Tragiczne odkrycie na ul. Skorupki
We wtorek, 2 września, około godziny 6:00 na klatce schodowej jednej z kamienic przy ul. Skorupki w Łodzi znaleziono ciało 44-letniej kobiety. Na miejsce wezwano policję i prokuratora. Przybyły lekarz nie wykluczył udziału osób trzecich w zdarzeniu.
– O godz. 6 łódzcy policjanci zostali poinformowani o nieprzytomnej kobiecie leżącej na klatce schodowej przy ul. Skorupki. Przybyły na miejsce lekarz stwierdził zgon 44-latki. Obecnie wyjaśniane są okoliczności przedmiotowego zdarzenia pod nadzorem prokuratury rejonowej Łódź Śródmieście. W sprawie zatrzymany został 48-latek. Wyjaśniany jest jego udział w tej sprawie – poinformowała asp. Kamila Sowińska z KMP Łódź.
Polecany artykuł:
Polecany artykuł:
Policja bada sprawę
Na miejscu przez kilka godzin pracowali funkcjonariusze policji i prokurator, którzy prowadzili oględziny i zabezpieczali ślady. Śledczy ustalają, w jakich okolicznościach doszło do tragedii i jaka była relacja zatrzymanego 48-latka z ofiarą.
Na razie służby nie przekazują szczegółów dotyczących sprawy.

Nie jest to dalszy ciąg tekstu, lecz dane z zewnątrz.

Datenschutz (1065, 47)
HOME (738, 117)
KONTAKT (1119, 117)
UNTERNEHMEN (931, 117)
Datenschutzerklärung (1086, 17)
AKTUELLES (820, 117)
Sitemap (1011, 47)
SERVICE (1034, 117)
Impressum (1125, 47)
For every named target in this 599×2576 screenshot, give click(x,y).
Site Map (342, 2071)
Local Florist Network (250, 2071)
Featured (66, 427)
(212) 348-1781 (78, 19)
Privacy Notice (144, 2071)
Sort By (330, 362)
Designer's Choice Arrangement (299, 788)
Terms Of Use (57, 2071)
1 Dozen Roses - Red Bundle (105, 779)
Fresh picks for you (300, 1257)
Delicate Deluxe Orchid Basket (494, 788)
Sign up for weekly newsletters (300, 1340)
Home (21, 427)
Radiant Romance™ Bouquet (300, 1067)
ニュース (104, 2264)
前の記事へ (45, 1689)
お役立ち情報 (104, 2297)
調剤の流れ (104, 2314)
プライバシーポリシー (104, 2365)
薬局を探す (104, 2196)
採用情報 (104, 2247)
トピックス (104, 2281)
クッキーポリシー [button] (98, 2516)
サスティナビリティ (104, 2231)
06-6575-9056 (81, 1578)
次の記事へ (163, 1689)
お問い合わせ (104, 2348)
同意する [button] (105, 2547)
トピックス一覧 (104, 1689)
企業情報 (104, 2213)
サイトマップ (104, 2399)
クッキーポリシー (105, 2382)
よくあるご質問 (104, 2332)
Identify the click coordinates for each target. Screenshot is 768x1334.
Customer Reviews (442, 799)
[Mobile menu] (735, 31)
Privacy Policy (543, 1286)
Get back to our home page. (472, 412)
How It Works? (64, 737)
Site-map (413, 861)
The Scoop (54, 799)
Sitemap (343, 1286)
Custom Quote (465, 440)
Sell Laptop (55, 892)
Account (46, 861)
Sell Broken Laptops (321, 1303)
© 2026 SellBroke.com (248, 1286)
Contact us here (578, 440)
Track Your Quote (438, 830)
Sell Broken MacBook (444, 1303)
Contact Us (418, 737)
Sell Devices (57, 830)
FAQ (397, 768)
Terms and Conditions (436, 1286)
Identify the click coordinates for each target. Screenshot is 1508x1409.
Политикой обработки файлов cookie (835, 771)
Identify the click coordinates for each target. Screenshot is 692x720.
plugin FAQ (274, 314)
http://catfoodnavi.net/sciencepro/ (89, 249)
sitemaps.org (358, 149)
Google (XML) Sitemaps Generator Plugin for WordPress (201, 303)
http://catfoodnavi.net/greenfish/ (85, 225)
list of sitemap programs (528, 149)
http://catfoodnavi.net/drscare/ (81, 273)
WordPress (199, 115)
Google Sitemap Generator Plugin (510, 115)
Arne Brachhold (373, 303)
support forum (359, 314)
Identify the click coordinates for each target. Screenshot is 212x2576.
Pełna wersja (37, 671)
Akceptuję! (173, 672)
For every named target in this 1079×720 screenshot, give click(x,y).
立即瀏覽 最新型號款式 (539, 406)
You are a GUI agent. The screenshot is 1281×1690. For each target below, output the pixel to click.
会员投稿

Sąsiedzi: "Dla niego to jak zabicie owada"
Z relacji sąsiadów wynika, że zatrzymany 48-latek był niebezpieczny i miał już wcześniej konflikty z prawem.
- Sąsiada nie było widać. Dla niego to jak zabicie owada. Ostatnio otrzymał wyrok za to, że mocno skatował jakąś kobietę, a i tak chodził po wolności.
- Znałem sąsiada, nawet dzień wcześniej się z nim widziałem. To dosyć porywczy człowiek, ale nie wiem czy mógłby się do czegoś takiego posunąć.